Assertion of Jurisdiction

Recently, he introduced legislation that would permit the Federal Reserve to open its discount window to well-capitalized insurance companies under some circumstances. In describing the bill on the House floor, Rep. Gonzalez noted in passing that "the Banking Committee's exclusive jurisdiction over the insurance industry" is provided for in the rules of the House.

"We've made no secret of the fact that we believe we have jurisdiction over insurance," said Jake Lewis, a spokesman for Rep. Gonzalez. "We have a subcommittee now with the word "insurance" in its name, and that's no accident."

Rep. Gonzalez created a new subcommittee on policy research and insurance shortly after becoming chairman.

Doubters on Gonzalez

But most observers doubt Rep. Gonzalez can make his claim stick.

"It's just never been that way," said Robert Rusbuldt, a lobbyist for the Independent Insurance Agents of America, which enjoys a comfortable relationship with the Energy and Commerce panel.
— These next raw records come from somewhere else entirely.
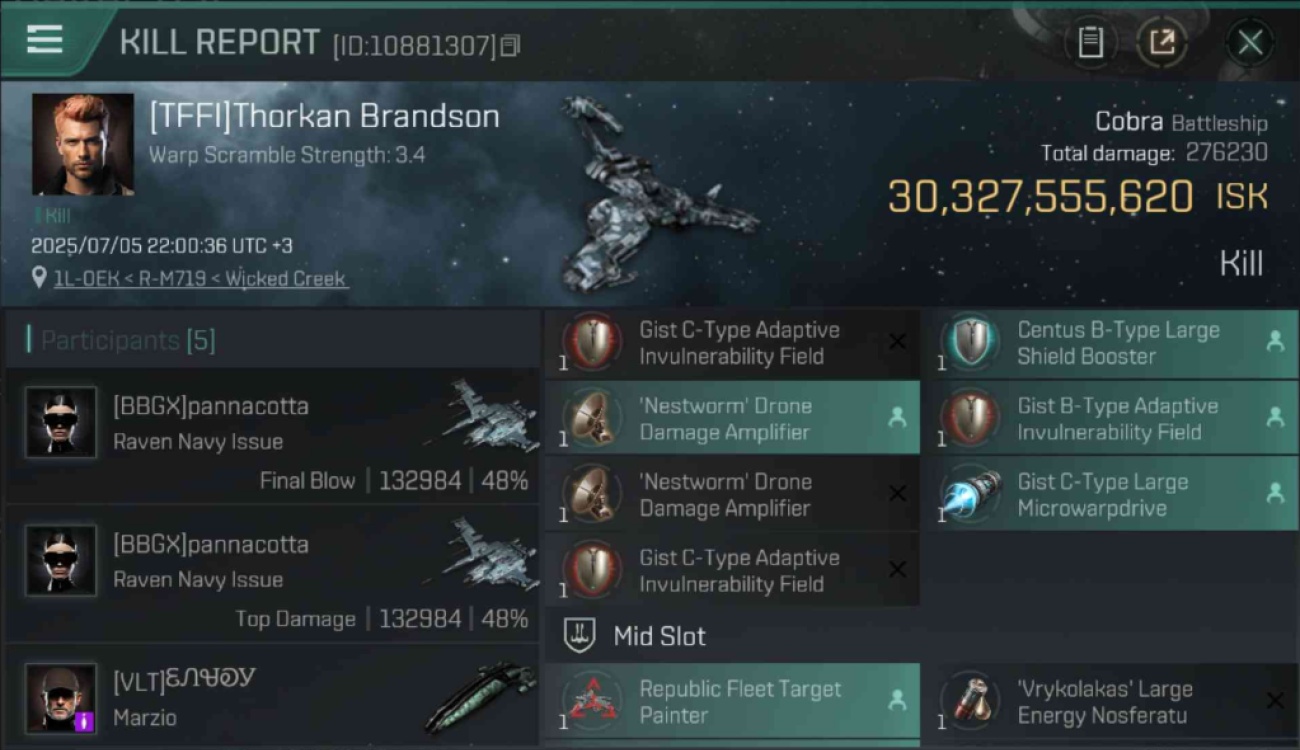This screenshot has width=1300, height=750.
Task: Select first 'Nestworm' Drone Damage Amplifier row
Action: point(732,418)
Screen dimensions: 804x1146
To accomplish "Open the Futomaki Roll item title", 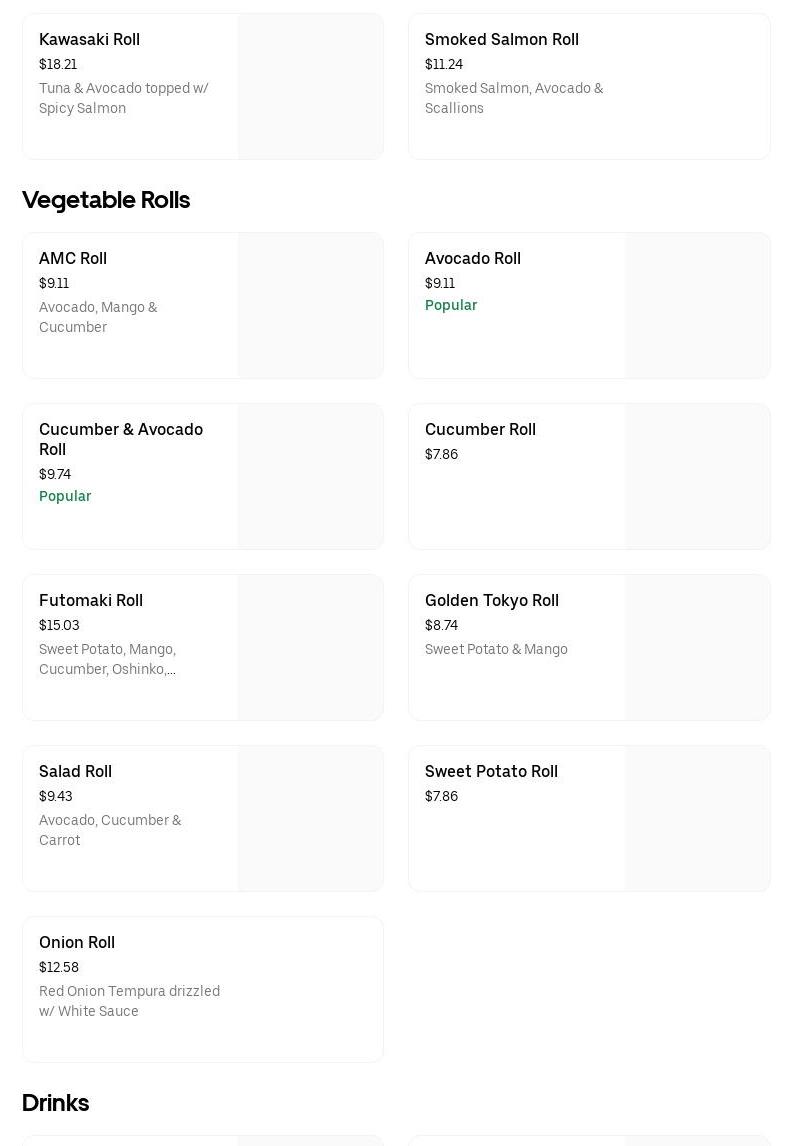I will (x=91, y=601).
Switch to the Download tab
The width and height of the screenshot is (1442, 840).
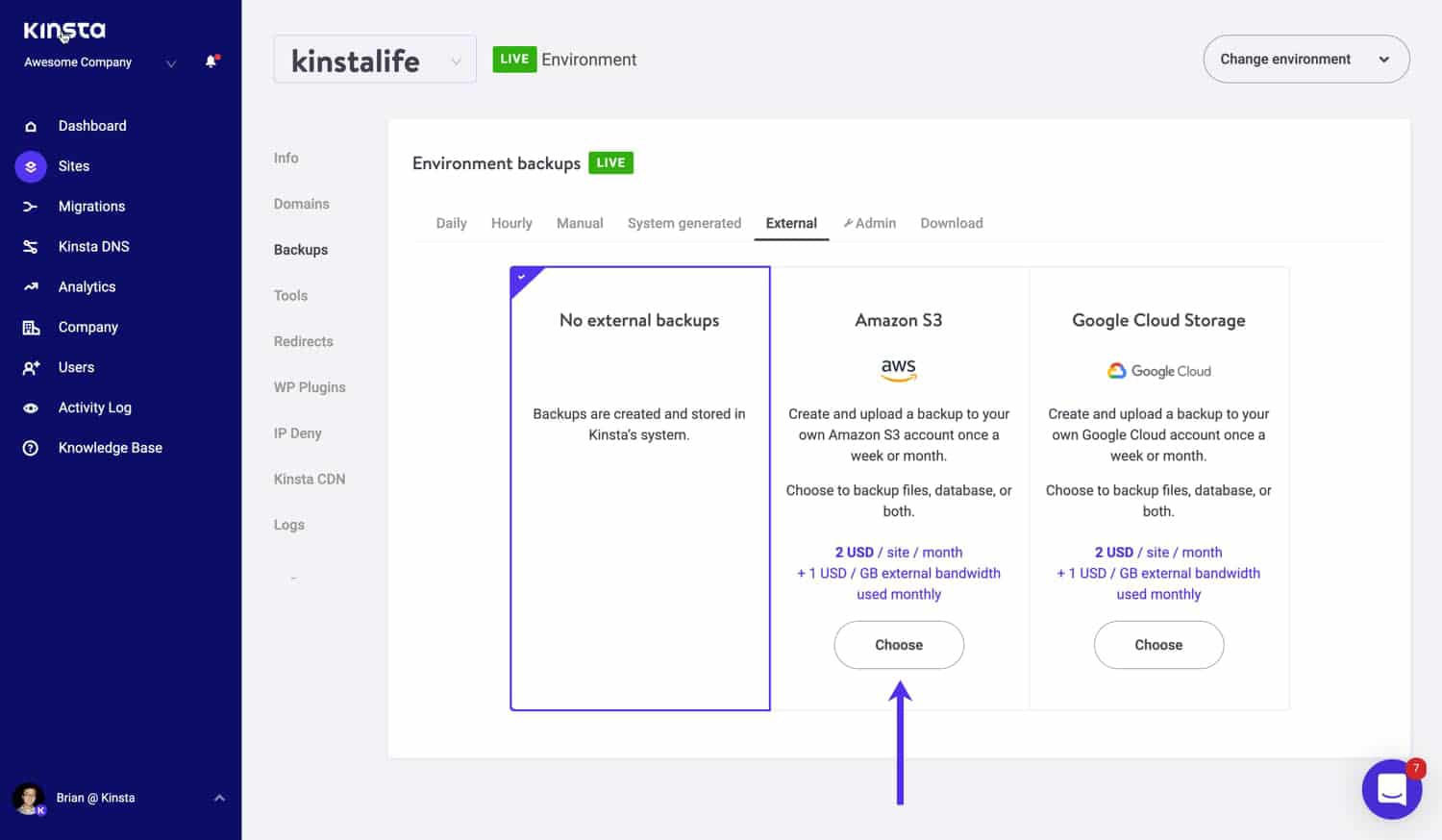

So far, Rep. Dingell's jurisdictional claims have been just that -- assertions that have never been tested. This may change as the administration bill heads to the House floor.

Crucial Decisions

First, the Democratic leadership and then the House as a whole must decide whose legislative handiwork is superior. Their choices will add to the legitimacy of the panel whose side they take.

For all the apparent strength of Energy and Commerce, Mr. Ashley of the Association of Bank Holding Companies said Rep. Gonzalez may end up on top.

"He's a fighter," said Mr. Ashley, a former congressman who was on the banking panel with Rep. Gonzalez. "And his idea of a fight is to be standing over someone, with his foot on his chest, after knocking him down."